In April 2007 Plaintiff felt "antsy," but he was still interested in applying for a culinary program. He was encouraged to do so. Tr. 318. During that same month he reported his methamphetamine use had increased significantly after he moved in with a friend. He reported he "was so anxious, [he felt] like he [was] going to explode." Tr. 354. His "affect was much improved" a week later. Tr. 352. He was continuing to use marijuana, however, and was told not to come back to the clinic again when he was under the influence." Tr. 352.
Later in April 2007 Plaintiff came to the clinic in tears. He stated he had been craving methamphetamine and had an argument with a friend. He talked of committing suicide by stabbing himself and jumping off a building. He was transported to Good Samaritan Hospital. Tr. 348.
In May 2007 Plaintiff failed to show up for a scheduled appointment. Tr. 359.
In June 2007 Plaintiff's participation in counseling was terminated for lack of attendance although he was permitted to re-enroll "when ready." Tr. 340.
In September 2007 Plaintiff's participation in Cascadia's program was again terminated for lack of attendance. Tr. 339.
In April 2009 Dr.
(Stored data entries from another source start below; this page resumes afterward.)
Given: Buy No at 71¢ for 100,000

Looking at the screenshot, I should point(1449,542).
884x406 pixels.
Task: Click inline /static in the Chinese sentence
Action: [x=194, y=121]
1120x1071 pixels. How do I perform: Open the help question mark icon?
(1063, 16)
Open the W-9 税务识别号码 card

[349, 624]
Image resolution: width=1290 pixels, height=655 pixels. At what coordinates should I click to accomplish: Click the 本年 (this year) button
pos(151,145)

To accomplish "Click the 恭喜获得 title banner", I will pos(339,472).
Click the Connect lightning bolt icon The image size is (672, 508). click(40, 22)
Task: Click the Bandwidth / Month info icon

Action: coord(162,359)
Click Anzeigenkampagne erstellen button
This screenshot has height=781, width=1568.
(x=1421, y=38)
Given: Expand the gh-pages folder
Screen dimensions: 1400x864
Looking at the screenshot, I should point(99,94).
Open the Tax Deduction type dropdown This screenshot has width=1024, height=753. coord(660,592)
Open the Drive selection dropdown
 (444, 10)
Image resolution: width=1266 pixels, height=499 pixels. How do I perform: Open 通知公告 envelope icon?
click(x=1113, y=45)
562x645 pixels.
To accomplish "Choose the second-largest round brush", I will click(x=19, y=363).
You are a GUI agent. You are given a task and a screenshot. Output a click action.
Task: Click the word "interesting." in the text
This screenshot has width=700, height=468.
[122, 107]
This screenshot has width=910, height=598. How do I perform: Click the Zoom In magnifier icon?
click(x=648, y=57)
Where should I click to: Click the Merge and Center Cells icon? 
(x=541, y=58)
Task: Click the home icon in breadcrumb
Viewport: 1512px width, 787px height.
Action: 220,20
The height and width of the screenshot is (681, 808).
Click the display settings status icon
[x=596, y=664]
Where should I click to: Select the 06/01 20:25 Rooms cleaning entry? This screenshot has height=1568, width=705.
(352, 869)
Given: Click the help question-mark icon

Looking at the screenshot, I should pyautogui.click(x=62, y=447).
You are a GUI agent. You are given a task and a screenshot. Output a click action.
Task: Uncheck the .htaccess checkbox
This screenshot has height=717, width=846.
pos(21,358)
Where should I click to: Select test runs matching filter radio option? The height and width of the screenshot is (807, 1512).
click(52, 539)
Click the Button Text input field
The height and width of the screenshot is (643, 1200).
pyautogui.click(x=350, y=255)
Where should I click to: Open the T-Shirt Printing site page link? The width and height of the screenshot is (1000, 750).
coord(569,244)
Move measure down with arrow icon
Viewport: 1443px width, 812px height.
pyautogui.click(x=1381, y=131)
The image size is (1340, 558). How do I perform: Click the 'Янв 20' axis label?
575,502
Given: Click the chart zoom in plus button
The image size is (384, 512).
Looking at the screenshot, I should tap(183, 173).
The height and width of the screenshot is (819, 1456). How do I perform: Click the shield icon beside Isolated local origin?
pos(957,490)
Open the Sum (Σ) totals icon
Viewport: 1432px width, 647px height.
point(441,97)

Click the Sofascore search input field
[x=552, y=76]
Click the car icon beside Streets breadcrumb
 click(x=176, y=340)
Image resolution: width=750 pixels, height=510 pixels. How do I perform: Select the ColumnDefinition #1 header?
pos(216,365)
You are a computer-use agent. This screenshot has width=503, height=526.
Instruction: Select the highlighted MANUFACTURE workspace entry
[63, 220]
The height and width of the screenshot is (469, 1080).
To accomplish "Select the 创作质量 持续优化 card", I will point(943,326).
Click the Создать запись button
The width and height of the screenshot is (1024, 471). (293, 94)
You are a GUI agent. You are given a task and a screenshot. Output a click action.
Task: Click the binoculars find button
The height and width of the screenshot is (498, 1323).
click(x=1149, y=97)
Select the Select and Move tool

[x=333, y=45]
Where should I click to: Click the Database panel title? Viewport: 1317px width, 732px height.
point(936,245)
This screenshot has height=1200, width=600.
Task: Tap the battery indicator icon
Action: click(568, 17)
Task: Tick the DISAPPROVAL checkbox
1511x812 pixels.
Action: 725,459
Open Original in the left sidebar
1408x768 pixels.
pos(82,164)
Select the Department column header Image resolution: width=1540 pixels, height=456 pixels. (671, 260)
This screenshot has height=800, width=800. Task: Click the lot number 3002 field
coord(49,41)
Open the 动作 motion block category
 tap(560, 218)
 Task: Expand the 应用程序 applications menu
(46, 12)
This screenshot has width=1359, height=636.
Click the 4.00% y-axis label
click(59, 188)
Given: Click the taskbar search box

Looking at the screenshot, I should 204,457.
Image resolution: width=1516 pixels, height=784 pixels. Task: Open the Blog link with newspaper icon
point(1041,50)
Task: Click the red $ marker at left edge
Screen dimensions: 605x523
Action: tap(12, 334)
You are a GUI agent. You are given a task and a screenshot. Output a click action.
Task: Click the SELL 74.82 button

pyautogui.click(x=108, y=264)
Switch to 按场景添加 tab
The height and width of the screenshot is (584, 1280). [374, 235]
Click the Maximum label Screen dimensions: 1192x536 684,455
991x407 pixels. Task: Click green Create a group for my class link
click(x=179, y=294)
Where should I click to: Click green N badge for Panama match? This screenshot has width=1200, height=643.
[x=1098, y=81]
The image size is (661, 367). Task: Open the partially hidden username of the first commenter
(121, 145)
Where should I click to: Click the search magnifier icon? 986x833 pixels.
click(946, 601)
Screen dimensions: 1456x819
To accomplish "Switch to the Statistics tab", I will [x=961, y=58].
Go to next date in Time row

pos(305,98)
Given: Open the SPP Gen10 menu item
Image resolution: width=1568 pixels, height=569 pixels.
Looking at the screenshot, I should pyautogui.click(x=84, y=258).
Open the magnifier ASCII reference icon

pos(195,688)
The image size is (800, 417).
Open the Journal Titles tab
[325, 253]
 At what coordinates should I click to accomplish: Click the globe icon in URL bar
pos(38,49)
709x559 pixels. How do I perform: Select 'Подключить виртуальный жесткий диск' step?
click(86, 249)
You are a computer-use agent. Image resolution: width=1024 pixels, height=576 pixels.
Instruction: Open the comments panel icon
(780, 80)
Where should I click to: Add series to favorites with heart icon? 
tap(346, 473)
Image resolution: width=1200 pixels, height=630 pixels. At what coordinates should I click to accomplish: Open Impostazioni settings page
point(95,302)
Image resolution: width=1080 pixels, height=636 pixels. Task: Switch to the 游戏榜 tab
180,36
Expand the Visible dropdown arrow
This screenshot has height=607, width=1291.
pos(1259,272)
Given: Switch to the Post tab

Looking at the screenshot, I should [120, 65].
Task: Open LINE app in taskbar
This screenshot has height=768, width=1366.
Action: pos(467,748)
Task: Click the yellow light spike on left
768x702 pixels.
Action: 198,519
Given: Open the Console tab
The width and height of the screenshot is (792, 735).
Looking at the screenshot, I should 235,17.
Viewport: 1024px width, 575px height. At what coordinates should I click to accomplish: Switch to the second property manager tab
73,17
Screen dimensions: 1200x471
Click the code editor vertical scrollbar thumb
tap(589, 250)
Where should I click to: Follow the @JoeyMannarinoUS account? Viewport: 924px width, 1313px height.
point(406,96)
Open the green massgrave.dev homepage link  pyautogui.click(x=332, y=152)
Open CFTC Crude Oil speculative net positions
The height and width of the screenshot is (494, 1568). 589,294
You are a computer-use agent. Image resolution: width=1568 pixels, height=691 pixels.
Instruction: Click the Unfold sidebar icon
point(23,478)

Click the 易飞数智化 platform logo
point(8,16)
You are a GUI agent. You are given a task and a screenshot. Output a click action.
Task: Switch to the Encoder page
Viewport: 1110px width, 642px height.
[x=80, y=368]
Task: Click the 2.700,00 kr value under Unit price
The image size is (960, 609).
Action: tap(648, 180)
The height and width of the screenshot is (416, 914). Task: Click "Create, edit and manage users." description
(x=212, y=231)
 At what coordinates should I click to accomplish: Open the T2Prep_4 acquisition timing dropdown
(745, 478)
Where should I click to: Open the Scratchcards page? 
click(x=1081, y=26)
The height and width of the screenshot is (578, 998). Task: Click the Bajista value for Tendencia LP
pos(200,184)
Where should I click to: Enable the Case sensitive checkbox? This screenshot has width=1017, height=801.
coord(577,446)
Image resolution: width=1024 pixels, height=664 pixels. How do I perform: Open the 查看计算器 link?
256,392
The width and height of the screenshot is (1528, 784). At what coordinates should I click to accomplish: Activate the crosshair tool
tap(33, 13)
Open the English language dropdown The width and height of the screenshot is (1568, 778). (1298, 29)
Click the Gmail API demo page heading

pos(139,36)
Scharf performed a psychodiagnostic examination of Plaintiff at the request of the Commissioner.
Plaintiff reported he smoked marijuana, but he denied other drug use at that time. He acknowledged using methamphetamine and heroin in the past and stated he occasionally drinks alcohol. He had been hospitalized "more than 20 times," the last time being "a few years ago."
Dr. Scharf diagnosed Plaintiff with dysthymia, rule-out cognitive disorder NOS, and antisocial personality disorder. He assigned Plaintiff a GAF score of 55 (moderate difficulty in social, occupational, or school functioning). Tr. 284. During the evaluation, Plaintiff gave a "confusing history [and] symptomatology." Tr. 284.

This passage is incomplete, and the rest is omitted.